[Activity] Find each line in the records below that contains the word "arrow", and copy it out.

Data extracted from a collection
○ ○ ○ ○

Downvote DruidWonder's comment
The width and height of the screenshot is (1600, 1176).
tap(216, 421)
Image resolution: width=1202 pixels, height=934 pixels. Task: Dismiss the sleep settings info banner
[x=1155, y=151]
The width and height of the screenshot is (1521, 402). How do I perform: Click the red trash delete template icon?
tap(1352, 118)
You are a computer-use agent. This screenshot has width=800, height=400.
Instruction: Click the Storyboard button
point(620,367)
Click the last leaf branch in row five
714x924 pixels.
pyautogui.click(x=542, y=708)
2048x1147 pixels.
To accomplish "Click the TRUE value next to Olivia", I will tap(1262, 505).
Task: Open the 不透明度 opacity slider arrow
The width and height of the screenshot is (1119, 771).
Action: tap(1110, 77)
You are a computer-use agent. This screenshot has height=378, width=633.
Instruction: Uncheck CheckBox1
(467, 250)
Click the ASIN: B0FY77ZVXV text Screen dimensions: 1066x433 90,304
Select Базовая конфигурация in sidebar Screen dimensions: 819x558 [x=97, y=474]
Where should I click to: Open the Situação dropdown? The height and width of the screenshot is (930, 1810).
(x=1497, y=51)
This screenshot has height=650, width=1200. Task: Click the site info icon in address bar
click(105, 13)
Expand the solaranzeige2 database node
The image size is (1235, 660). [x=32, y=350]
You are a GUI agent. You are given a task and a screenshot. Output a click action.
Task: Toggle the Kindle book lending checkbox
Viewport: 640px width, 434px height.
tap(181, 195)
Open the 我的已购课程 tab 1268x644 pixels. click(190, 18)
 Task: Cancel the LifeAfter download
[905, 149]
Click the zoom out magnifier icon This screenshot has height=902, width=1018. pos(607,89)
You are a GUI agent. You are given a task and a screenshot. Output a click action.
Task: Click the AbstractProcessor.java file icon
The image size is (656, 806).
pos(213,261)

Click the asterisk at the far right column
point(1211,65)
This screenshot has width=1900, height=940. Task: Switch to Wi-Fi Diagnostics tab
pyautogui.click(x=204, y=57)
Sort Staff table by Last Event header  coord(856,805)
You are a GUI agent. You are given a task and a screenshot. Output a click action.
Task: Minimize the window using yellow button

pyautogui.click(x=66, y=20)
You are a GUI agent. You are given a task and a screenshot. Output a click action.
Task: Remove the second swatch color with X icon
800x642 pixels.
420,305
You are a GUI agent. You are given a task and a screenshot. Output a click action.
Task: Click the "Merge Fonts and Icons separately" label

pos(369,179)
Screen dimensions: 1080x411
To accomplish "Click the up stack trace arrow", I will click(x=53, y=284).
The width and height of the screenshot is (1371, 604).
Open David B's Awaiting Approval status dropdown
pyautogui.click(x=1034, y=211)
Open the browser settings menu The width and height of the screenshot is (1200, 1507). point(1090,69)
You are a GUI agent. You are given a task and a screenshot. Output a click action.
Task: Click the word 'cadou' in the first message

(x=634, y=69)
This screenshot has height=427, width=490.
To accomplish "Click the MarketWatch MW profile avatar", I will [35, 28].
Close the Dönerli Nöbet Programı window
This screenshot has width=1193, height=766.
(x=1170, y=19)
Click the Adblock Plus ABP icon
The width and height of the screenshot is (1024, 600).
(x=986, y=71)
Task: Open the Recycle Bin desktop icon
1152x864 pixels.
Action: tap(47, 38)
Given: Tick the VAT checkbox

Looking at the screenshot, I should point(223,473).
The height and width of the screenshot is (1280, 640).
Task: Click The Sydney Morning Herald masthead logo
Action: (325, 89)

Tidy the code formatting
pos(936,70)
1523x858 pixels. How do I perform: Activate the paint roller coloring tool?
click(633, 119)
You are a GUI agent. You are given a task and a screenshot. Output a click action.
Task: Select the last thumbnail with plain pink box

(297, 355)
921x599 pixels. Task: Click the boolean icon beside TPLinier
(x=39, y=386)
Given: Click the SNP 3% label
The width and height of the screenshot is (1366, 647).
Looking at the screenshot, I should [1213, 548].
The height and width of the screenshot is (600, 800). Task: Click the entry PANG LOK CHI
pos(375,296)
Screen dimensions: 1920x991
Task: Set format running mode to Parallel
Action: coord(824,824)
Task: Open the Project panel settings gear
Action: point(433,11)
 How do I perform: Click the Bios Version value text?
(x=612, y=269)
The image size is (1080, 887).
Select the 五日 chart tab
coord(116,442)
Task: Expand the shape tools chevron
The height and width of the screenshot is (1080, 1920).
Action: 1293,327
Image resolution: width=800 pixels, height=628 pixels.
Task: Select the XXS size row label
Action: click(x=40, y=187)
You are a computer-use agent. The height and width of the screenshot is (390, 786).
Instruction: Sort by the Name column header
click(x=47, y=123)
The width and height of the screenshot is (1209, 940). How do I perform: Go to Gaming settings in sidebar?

○ ○ ○ ○

[Exercise response]
Task: Open the 不透明度 opacity slider arrow
To accomplish "Click the up stack trace arrow", I will click(x=53, y=284).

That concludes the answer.